Rewrite the material from its start through the line containing "Open three-dot menu", changing "Image resolution" to "Screen resolution" and leaving everything else as it is.
-----
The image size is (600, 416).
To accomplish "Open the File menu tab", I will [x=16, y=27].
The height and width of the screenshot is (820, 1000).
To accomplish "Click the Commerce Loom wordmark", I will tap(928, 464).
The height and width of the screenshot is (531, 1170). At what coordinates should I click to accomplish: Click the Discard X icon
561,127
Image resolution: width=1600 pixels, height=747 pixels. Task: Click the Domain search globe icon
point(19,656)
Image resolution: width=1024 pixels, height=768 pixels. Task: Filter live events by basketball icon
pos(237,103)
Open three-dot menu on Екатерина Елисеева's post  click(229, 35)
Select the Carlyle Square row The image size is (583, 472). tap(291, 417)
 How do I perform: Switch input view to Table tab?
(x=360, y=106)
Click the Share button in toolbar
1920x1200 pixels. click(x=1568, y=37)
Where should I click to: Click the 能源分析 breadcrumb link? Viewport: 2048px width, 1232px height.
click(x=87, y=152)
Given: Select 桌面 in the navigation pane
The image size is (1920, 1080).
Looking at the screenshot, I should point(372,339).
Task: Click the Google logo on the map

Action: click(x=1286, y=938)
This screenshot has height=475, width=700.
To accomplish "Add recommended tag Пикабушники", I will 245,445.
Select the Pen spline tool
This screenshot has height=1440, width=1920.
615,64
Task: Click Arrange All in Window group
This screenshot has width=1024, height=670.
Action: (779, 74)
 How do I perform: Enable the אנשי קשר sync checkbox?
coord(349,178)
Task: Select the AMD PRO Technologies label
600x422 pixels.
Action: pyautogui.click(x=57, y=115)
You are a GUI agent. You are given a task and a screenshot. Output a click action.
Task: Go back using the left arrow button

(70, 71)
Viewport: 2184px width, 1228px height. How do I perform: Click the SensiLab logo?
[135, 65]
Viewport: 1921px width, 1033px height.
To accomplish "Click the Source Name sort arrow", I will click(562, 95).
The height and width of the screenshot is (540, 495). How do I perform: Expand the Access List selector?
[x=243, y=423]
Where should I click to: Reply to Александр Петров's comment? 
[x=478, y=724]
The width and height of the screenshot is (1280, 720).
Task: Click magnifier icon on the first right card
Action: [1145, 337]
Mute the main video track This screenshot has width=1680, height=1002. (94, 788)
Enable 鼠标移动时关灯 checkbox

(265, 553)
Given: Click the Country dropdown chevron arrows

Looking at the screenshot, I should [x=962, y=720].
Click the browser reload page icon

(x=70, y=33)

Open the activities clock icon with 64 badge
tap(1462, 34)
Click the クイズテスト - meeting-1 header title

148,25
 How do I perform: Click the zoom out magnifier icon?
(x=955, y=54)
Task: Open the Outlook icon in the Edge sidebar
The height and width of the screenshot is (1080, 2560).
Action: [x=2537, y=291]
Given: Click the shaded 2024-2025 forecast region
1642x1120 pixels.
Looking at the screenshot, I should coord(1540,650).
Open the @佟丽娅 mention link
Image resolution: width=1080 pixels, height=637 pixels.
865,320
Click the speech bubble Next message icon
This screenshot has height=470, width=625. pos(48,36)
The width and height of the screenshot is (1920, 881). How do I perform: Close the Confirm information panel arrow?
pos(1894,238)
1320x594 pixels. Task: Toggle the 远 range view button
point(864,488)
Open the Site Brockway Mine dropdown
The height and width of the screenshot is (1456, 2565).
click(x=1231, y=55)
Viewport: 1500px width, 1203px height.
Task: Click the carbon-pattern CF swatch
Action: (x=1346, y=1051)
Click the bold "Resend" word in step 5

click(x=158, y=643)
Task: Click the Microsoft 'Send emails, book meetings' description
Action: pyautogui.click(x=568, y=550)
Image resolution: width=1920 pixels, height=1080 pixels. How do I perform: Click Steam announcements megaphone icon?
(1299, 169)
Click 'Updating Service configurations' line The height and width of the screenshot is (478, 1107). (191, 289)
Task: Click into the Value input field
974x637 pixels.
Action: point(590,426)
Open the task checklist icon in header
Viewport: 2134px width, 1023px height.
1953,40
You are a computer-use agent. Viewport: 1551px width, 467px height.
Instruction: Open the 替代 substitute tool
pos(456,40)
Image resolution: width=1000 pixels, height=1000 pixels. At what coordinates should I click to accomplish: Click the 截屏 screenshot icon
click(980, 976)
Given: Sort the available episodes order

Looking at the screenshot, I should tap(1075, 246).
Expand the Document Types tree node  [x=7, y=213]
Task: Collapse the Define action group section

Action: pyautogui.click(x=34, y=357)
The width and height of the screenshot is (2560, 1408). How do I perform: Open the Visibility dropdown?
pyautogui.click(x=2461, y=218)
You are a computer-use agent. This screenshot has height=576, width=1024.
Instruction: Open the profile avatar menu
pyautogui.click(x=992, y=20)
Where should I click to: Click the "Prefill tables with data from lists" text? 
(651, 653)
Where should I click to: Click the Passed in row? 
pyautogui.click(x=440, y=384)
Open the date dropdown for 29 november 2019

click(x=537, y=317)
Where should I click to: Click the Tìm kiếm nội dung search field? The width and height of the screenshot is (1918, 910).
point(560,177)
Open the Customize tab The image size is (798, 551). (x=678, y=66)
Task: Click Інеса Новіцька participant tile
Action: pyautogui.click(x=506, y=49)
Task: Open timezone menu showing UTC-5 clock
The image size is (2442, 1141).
-----
> _TASK RESULT_
The image size is (600, 416).
To accomplish "Open the File menu tab", I will [x=16, y=27].
The height and width of the screenshot is (820, 1000).
To accomplish "Click the Commerce Loom wordmark", I will tap(928, 464).
The height and width of the screenshot is (531, 1170). At what coordinates should I click to accomplish: Click the Discard X icon
561,127
Screen resolution: width=1600 pixels, height=747 pixels. Task: Click the Domain search globe icon
point(19,656)
Screen resolution: width=1024 pixels, height=768 pixels. Task: Filter live events by basketball icon
pos(237,103)
Open three-dot menu on Екатерина Елисеева's post  click(229, 35)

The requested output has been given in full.